• _EXCERPTED DATA_
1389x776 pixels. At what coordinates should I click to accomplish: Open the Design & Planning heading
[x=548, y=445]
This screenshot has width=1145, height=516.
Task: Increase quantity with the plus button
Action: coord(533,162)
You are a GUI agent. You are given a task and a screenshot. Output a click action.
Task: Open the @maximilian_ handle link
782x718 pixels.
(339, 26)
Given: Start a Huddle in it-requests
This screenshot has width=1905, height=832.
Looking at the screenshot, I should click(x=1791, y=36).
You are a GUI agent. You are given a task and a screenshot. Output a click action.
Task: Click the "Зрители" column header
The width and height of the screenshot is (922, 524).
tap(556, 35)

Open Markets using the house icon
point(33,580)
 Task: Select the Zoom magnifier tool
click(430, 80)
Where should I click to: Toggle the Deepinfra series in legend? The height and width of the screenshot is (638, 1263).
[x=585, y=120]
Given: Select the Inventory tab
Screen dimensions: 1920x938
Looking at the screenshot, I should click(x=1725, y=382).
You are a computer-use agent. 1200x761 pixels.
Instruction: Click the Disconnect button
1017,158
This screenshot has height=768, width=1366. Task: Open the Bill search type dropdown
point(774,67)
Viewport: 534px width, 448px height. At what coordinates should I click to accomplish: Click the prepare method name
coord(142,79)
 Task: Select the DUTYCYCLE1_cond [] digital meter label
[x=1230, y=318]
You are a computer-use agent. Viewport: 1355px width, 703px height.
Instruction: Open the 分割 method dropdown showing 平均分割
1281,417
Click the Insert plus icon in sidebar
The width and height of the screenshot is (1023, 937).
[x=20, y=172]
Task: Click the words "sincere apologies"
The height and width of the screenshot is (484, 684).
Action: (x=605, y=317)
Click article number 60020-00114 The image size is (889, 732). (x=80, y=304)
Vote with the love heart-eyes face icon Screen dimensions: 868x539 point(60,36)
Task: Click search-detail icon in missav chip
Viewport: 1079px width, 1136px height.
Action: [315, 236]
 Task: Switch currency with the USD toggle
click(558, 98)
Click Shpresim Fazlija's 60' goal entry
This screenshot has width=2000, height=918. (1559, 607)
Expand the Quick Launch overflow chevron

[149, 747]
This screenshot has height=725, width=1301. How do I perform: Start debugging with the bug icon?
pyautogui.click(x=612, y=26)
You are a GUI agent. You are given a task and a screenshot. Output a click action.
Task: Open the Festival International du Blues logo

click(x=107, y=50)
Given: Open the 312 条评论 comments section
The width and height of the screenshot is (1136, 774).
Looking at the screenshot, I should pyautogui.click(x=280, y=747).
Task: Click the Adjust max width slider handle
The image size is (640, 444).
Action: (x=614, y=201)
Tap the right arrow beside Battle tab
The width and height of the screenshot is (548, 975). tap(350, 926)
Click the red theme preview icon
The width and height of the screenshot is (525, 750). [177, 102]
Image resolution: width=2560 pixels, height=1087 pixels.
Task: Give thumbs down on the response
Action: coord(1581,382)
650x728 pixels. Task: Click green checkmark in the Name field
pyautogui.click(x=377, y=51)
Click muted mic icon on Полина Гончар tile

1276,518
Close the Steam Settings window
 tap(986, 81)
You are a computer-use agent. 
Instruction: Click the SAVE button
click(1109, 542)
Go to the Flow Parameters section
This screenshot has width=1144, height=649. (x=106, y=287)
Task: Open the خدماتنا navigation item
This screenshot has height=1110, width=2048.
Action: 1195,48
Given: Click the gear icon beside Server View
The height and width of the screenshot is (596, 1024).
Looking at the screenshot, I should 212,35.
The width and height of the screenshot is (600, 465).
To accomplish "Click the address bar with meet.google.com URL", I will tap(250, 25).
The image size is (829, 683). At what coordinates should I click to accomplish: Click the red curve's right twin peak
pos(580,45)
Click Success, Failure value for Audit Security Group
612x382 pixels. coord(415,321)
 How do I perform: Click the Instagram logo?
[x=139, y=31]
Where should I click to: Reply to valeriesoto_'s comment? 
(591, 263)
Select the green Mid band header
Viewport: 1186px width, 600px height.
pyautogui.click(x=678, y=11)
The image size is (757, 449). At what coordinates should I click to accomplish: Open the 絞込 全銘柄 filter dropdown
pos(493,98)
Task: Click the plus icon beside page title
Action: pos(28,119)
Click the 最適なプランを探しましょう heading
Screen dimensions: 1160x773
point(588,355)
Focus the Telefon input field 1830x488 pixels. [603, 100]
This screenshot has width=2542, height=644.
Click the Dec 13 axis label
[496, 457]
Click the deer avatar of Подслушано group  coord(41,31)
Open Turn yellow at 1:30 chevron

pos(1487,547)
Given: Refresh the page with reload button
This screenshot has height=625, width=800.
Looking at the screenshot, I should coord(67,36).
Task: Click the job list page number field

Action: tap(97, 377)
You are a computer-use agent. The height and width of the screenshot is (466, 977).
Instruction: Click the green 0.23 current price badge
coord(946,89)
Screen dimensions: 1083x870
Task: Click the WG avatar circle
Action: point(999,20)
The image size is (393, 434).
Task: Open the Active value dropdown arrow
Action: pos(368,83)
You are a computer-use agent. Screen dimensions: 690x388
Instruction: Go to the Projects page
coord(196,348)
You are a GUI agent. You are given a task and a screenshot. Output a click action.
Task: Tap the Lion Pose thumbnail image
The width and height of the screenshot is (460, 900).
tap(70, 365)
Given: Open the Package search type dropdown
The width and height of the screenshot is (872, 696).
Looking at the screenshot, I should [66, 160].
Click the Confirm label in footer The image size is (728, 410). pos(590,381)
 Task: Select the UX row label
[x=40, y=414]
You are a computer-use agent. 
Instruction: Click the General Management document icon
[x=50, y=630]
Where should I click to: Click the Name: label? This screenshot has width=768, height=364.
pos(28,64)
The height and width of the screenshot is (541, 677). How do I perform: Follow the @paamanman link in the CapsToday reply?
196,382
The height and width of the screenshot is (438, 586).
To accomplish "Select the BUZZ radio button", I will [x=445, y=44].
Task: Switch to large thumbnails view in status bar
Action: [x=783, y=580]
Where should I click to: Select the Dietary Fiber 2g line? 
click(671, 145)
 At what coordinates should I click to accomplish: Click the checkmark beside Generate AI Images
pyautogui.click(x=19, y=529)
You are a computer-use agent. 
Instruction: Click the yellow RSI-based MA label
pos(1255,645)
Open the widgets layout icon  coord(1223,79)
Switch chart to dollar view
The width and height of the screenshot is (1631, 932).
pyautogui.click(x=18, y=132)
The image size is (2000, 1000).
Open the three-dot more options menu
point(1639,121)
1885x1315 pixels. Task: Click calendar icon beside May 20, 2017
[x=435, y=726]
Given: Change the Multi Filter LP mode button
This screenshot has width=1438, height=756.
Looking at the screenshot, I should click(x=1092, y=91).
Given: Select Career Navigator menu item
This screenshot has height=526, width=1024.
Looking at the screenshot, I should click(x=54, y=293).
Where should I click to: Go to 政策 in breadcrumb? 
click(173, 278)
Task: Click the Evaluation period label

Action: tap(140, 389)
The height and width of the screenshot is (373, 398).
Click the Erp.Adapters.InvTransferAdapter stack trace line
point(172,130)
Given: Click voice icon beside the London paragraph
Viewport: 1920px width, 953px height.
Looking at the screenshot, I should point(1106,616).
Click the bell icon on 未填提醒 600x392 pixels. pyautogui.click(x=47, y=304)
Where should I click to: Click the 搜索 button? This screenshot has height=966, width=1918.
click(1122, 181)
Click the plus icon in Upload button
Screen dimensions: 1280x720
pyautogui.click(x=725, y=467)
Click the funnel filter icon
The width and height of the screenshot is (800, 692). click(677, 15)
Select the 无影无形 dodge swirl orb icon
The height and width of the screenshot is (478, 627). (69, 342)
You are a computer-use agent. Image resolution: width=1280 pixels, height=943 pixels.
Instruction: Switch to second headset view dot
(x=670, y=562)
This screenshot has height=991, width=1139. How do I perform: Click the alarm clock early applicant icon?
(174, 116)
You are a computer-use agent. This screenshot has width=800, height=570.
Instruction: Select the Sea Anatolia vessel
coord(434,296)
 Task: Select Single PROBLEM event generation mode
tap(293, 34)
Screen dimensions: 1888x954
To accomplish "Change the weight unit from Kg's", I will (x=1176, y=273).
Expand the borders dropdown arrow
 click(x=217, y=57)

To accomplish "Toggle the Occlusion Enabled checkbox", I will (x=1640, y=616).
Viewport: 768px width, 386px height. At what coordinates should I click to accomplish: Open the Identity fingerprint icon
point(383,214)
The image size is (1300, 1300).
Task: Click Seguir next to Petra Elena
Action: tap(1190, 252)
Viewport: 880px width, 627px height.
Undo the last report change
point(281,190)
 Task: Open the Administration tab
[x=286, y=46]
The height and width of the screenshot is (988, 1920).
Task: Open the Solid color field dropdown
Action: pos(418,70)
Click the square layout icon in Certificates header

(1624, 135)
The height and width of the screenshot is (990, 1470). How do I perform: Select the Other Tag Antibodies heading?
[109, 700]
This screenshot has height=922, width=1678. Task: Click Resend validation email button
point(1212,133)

• _AIM OF THE TASK_
Restate, please, word for word the span of records running from the first line to the line bearing "You are a computer-use agent. Viewport: 1355px", both included, and nothing outside it.

• _TASK RESULT_
1389x776 pixels. At what coordinates should I click to accomplish: Open the Design & Planning heading
[x=548, y=445]
This screenshot has width=1145, height=516.
Task: Increase quantity with the plus button
Action: coord(533,162)
You are a GUI agent. You are given a task and a screenshot. Output a click action.
Task: Open the @maximilian_ handle link
782x718 pixels.
(339, 26)
Given: Start a Huddle in it-requests
This screenshot has width=1905, height=832.
Looking at the screenshot, I should click(x=1791, y=36).
You are a GUI agent. You are given a task and a screenshot. Output a click action.
Task: Click the "Зрители" column header
The width and height of the screenshot is (922, 524).
tap(556, 35)

Open Markets using the house icon
point(33,580)
 Task: Select the Zoom magnifier tool
click(430, 80)
Where should I click to: Toggle the Deepinfra series in legend? The height and width of the screenshot is (638, 1263).
[x=585, y=120]
Given: Select the Inventory tab
Screen dimensions: 1920x938
Looking at the screenshot, I should click(x=1725, y=382).
You are a computer-use agent. 1200x761 pixels.
Instruction: Click the Disconnect button
1017,158
This screenshot has height=768, width=1366. Task: Open the Bill search type dropdown
point(774,67)
Viewport: 534px width, 448px height. At what coordinates should I click to accomplish: Click the prepare method name
coord(142,79)
 Task: Select the DUTYCYCLE1_cond [] digital meter label
[x=1230, y=318]
You are a computer-use agent. Viewport: 1355px width, 703px height.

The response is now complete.